→ Work order
Every record below should appear in your answer, copied exactly.

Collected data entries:
______

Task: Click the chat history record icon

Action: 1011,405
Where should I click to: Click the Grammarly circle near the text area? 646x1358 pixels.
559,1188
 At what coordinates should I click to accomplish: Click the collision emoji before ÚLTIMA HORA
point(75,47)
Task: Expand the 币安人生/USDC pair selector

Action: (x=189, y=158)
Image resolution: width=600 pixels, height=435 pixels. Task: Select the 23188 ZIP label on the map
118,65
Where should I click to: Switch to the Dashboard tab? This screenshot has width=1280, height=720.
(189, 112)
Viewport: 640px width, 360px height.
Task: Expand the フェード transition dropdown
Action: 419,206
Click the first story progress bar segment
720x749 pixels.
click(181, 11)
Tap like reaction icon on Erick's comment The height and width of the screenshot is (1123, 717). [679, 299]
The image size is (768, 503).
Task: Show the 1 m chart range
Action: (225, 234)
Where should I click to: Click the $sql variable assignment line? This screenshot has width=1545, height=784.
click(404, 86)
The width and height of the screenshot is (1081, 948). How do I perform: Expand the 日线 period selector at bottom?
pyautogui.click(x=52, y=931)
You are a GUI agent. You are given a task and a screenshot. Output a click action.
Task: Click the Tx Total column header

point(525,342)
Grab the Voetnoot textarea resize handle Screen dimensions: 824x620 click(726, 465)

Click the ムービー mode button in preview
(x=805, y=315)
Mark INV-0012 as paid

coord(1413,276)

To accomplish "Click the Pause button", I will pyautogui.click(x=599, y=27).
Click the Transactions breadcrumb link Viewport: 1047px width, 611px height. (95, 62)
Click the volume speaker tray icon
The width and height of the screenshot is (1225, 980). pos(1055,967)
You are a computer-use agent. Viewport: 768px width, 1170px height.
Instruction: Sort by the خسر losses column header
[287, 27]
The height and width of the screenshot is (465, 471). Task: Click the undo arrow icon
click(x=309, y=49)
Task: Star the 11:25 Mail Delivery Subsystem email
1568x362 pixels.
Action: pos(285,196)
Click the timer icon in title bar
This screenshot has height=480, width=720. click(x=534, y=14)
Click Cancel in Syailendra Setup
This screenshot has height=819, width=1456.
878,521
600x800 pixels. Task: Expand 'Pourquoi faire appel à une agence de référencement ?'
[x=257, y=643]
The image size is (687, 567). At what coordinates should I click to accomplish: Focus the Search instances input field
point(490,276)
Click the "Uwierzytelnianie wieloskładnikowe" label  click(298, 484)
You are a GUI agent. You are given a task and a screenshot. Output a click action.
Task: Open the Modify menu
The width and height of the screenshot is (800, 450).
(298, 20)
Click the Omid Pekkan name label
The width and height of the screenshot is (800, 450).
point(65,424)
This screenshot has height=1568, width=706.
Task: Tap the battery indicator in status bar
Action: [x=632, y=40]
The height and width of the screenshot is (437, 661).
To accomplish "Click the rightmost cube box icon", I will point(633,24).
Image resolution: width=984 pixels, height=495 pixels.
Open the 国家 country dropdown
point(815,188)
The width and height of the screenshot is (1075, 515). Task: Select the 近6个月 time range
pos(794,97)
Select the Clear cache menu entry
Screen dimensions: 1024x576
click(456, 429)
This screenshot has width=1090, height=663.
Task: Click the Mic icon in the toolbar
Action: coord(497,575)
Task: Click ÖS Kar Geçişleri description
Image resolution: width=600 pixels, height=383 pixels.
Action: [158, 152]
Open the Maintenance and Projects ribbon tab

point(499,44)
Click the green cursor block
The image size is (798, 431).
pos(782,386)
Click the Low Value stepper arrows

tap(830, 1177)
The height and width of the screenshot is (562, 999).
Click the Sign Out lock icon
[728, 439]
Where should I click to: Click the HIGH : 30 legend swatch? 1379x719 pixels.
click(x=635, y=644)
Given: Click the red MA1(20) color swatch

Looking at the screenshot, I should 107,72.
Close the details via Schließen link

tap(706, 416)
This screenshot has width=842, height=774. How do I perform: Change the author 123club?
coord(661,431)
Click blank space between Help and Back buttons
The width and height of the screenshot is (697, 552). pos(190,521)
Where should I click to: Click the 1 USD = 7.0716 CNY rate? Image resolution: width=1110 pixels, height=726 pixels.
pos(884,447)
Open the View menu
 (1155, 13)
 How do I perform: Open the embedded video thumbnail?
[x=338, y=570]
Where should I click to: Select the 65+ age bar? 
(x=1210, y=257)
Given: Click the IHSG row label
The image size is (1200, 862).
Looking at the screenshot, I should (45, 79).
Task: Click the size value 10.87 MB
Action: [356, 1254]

______

→ Output for this exercise
Task: Click the chat history record icon

Action: 1011,405
Where should I click to: Click the Grammarly circle near the text area? 646x1358 pixels.
559,1188
 At what coordinates should I click to accomplish: Click the collision emoji before ÚLTIMA HORA
point(75,47)
Task: Expand the 币安人生/USDC pair selector

Action: (x=189, y=158)
Image resolution: width=600 pixels, height=435 pixels. Task: Select the 23188 ZIP label on the map
118,65
Where should I click to: Switch to the Dashboard tab? This screenshot has width=1280, height=720.
(189, 112)
Viewport: 640px width, 360px height.
Task: Expand the フェード transition dropdown
Action: 419,206
Click the first story progress bar segment
720x749 pixels.
click(181, 11)
Tap like reaction icon on Erick's comment The height and width of the screenshot is (1123, 717). [679, 299]
The image size is (768, 503).
Task: Show the 1 m chart range
Action: (225, 234)
Where should I click to: Click the $sql variable assignment line? This screenshot has width=1545, height=784.
click(404, 86)
The width and height of the screenshot is (1081, 948). How do I perform: Expand the 日线 period selector at bottom?
pyautogui.click(x=52, y=931)
You are a GUI agent. You are given a task and a screenshot. Output a click action.
Task: Click the Tx Total column header

point(525,342)
Grab the Voetnoot textarea resize handle Screen dimensions: 824x620 click(726, 465)

Click the ムービー mode button in preview
(x=805, y=315)
Mark INV-0012 as paid

coord(1413,276)

To accomplish "Click the Pause button", I will pyautogui.click(x=599, y=27).
Click the Transactions breadcrumb link Viewport: 1047px width, 611px height. (95, 62)
Click the volume speaker tray icon
The width and height of the screenshot is (1225, 980). pos(1055,967)
You are a computer-use agent. Viewport: 768px width, 1170px height.
Instruction: Sort by the خسر losses column header
[287, 27]
The height and width of the screenshot is (465, 471). Task: Click the undo arrow icon
click(x=309, y=49)
Task: Star the 11:25 Mail Delivery Subsystem email
1568x362 pixels.
Action: pos(285,196)
Click the timer icon in title bar
This screenshot has height=480, width=720. click(x=534, y=14)
Click Cancel in Syailendra Setup
This screenshot has height=819, width=1456.
878,521
600x800 pixels. Task: Expand 'Pourquoi faire appel à une agence de référencement ?'
[x=257, y=643]
The image size is (687, 567). At what coordinates should I click to accomplish: Focus the Search instances input field
point(490,276)
Click the "Uwierzytelnianie wieloskładnikowe" label  click(298, 484)
You are a GUI agent. You are given a task and a screenshot. Output a click action.
Task: Open the Modify menu
The width and height of the screenshot is (800, 450).
(298, 20)
Click the Omid Pekkan name label
The width and height of the screenshot is (800, 450).
point(65,424)
This screenshot has height=1568, width=706.
Task: Tap the battery indicator in status bar
Action: [x=632, y=40]
The height and width of the screenshot is (437, 661).
To accomplish "Click the rightmost cube box icon", I will point(633,24).
Image resolution: width=984 pixels, height=495 pixels.
Open the 国家 country dropdown
point(815,188)
The width and height of the screenshot is (1075, 515). Task: Select the 近6个月 time range
pos(794,97)
Select the Clear cache menu entry
Screen dimensions: 1024x576
click(456, 429)
This screenshot has width=1090, height=663.
Task: Click the Mic icon in the toolbar
Action: coord(497,575)
Task: Click ÖS Kar Geçişleri description
Image resolution: width=600 pixels, height=383 pixels.
Action: [158, 152]
Open the Maintenance and Projects ribbon tab

point(499,44)
Click the green cursor block
The image size is (798, 431).
pos(782,386)
Click the Low Value stepper arrows

tap(830, 1177)
The height and width of the screenshot is (562, 999).
Click the Sign Out lock icon
[728, 439]
Where should I click to: Click the HIGH : 30 legend swatch? 1379x719 pixels.
click(x=635, y=644)
Given: Click the red MA1(20) color swatch

Looking at the screenshot, I should 107,72.
Close the details via Schließen link

tap(706, 416)
This screenshot has width=842, height=774. How do I perform: Change the author 123club?
coord(661,431)
Click blank space between Help and Back buttons
The width and height of the screenshot is (697, 552). pos(190,521)
Where should I click to: Click the 1 USD = 7.0716 CNY rate? Image resolution: width=1110 pixels, height=726 pixels.
pos(884,447)
Open the View menu
 (1155, 13)
 How do I perform: Open the embedded video thumbnail?
[x=338, y=570]
Where should I click to: Select the 65+ age bar? 
(x=1210, y=257)
Given: Click the IHSG row label
The image size is (1200, 862).
Looking at the screenshot, I should (45, 79).
Task: Click the size value 10.87 MB
Action: [356, 1254]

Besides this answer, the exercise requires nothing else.